The One About Sita’s Luck

Things are never exactly normal in my life. But normal things are boring. Well, actually, I wouldn’t know. Nothing normal ever happens to me. Witness the following accounts:

Example One:

A friend of mine, Tia, needed some repair work done on her car and in return she received a nice Dodge Ram pickup to use until then. This gave me an idea. Four wheel drive = major fun with a truck we don’t have to worry about repairing. So we head out to some outskirt and somehow end up back into the suburbs. Gracious houses lined lighted streets. As we came to a four way stop, we noticed this horse trot by.

Huh? A horse in the middle of all these houses? Ah, crap. It’s heading for the freeway.

Without thinking, I hop from the truck and bolt after this horse. Okay, so I didn’t really think about the fact that the truck could move faster than I could run. But Tia said that I would have made my PE teacher proud.
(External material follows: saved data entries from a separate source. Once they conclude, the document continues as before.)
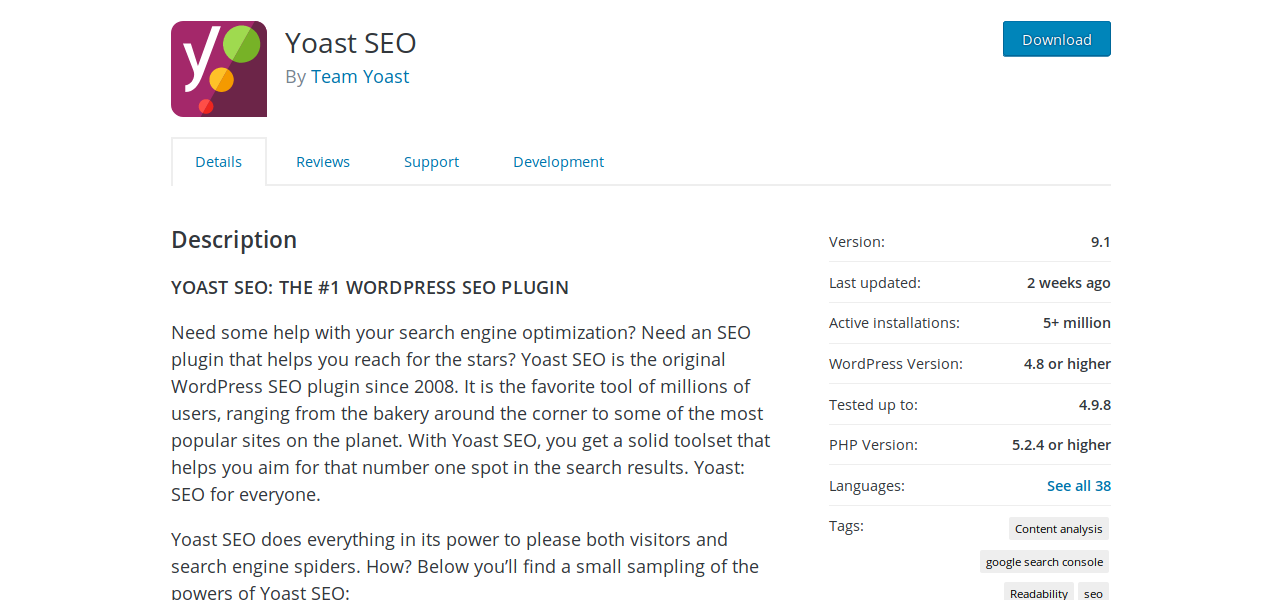
Task: Click the 5+ million active installations value
Action: coord(1077,323)
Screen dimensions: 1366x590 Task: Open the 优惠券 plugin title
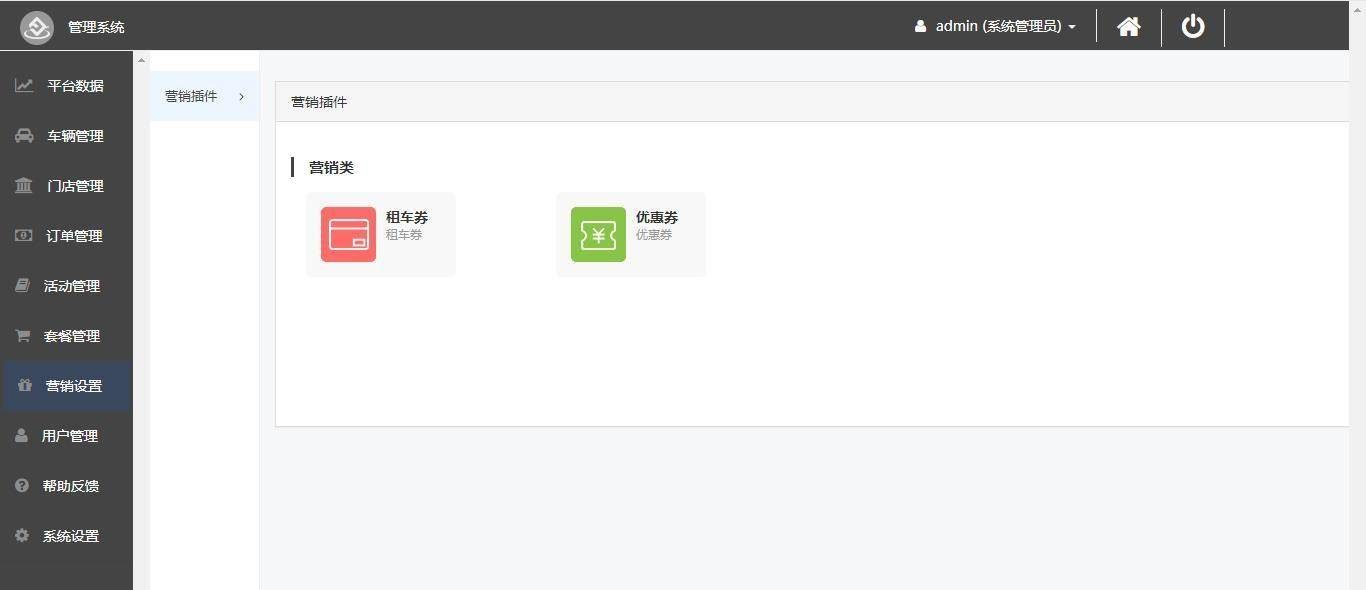pos(657,217)
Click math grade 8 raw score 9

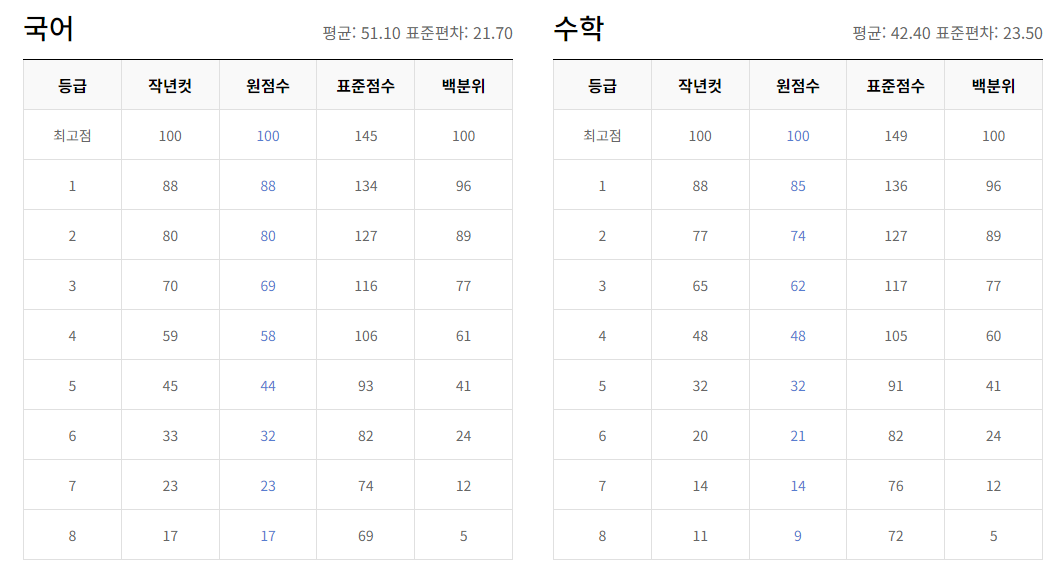pyautogui.click(x=796, y=535)
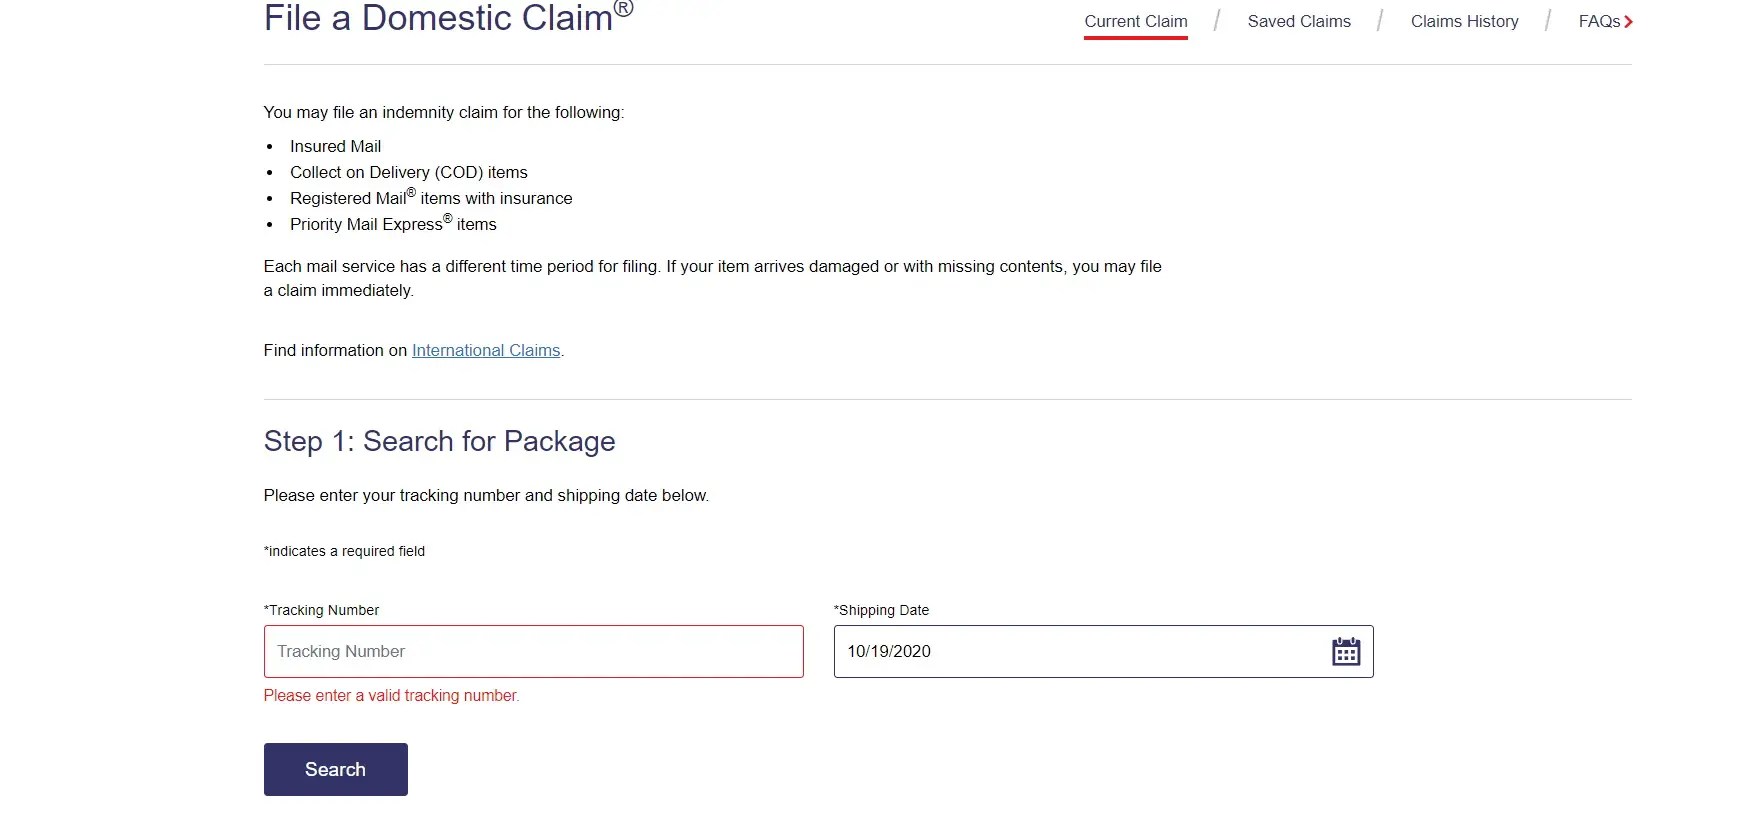Click inside the Tracking Number field
Screen dimensions: 1760x827
click(533, 651)
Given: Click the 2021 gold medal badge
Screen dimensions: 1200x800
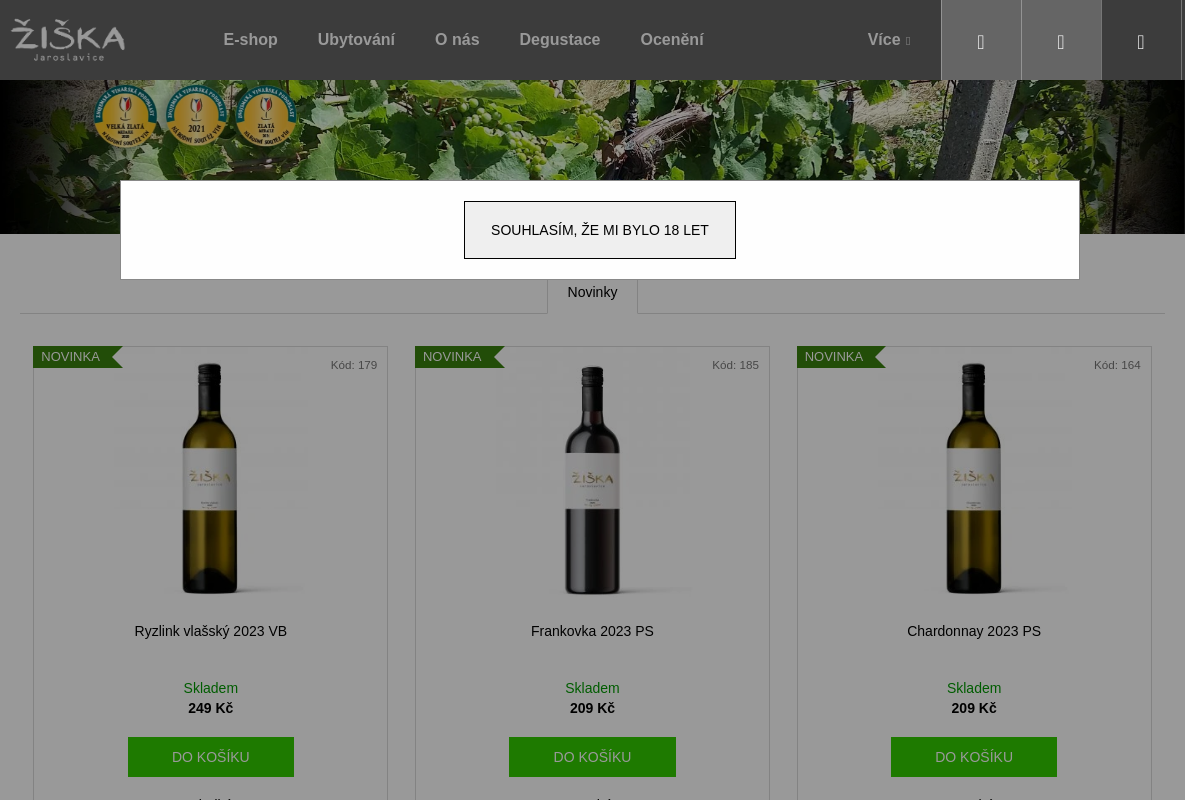Looking at the screenshot, I should point(196,116).
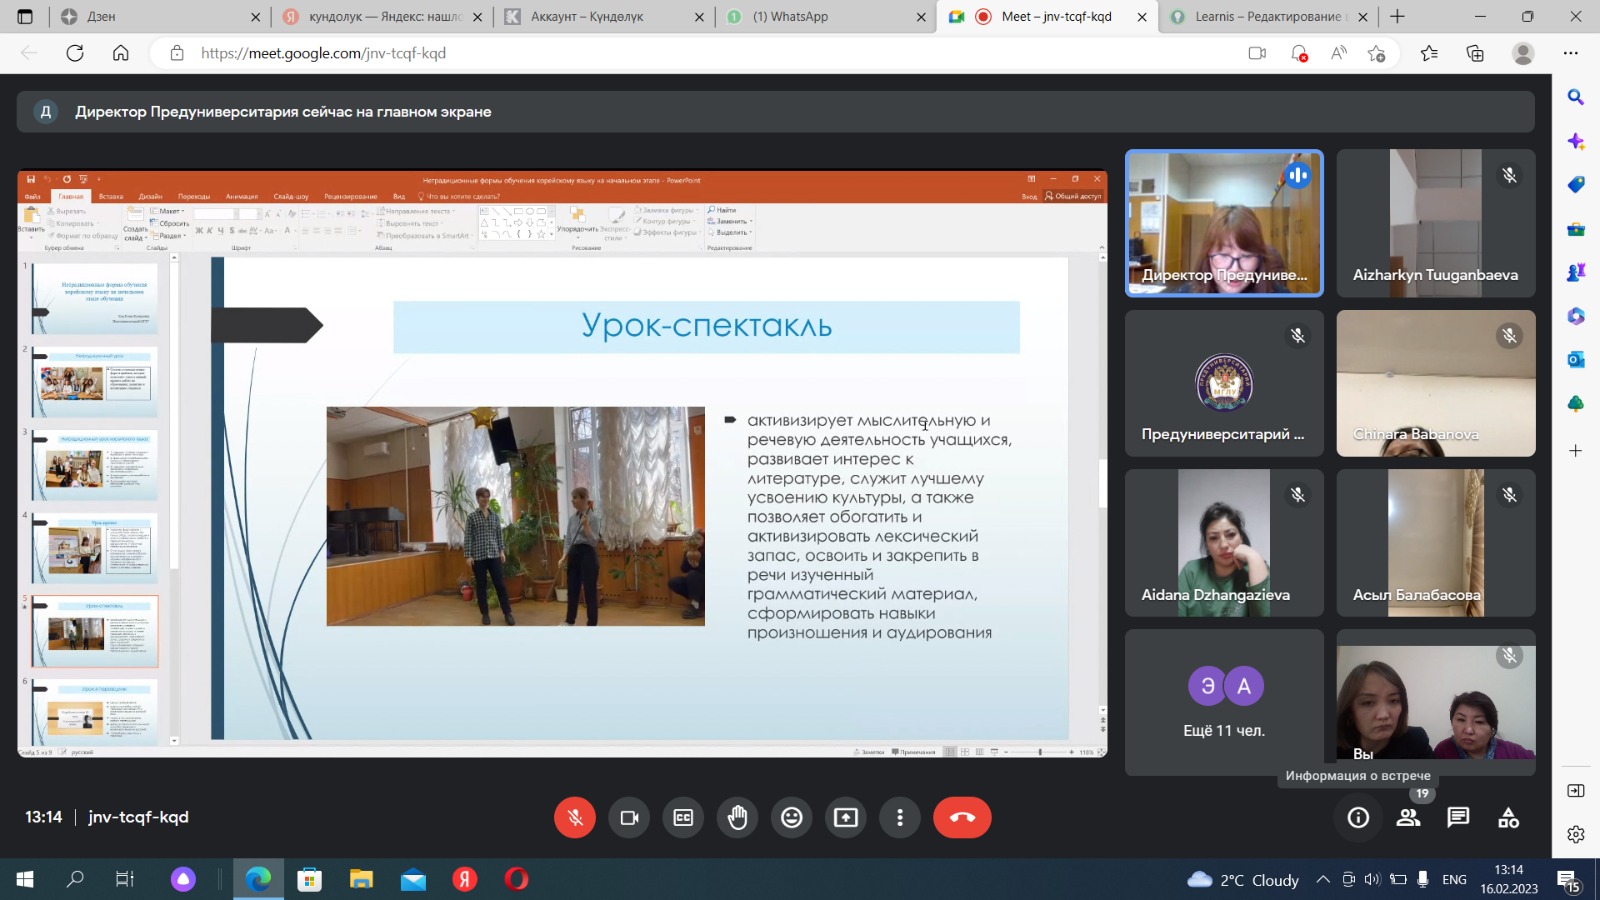The image size is (1600, 900).
Task: Open the emoji reactions button
Action: pyautogui.click(x=792, y=817)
I sprinted about a mile before I reached it.

So I get to this horse and wrap my arms around its neck, hoping to slow it down. This is when I notice that the horse isn’t broken in yet. Double-crap. I tried to swing up onto its back to no avail so Tia swings the truck in front of the horse only to have to reverse because the horse starts to go over the truck!

By then the police arrived. They located the horse’s owners and were going to steer the horse back that way.

I called my boss to let her know that I hurt my arm and how but she told me that was no excuse. It wasn’t my horse.

Example Two:

Tia and her husband, Rick, decided to hang out with me one Saturday night and try out our new cue sticks for pool. But, being a Saturday night, most everything was packed. I suggested this old ma and pa joint that I’d seen on the bus one time.

First off, let me state that I swear this wasn’t my fault. I think.

When we arrive there, the place has two open pool tables and the other patrons stare at us as if to ask “why are you invading our territory?” But we simply ignore then and play with our sticks and their balls. (Quota)

Tia and I were tied at two games a piece with Tia lining up her shot when all of the sudden we hear what sounds like an explosion and the building shakes before the power goes out.

Rick and I both had emergency training. He headed out the back and I headed out the front trying to see if we could find out what happened. Turned out that the massive gusts of wind had knocked down a tree onto the back of the bar.

Through the pouring rain, Rick and I realize that the tree had fallen lengthwise onto a car with someone still inside.

It turns out that the guy had been kicking back sleeping off a drinking binge. The only thing he was worried about was where his cat was. He didn’t have a scratch on him. Rick kept him calm while I make sure the police/fire departments are on their way.

Only after everything settles did we realize that the car had power lines on it and that Rick and I were both standing in puddles.

As we pull out to go home, Rick turns to Tia and states: “We are never letting her pick where we go again.”

What can I say? I’m special.

thanks be to sita for sharing! and for making the weekly look like it was really long! fake out! fake out!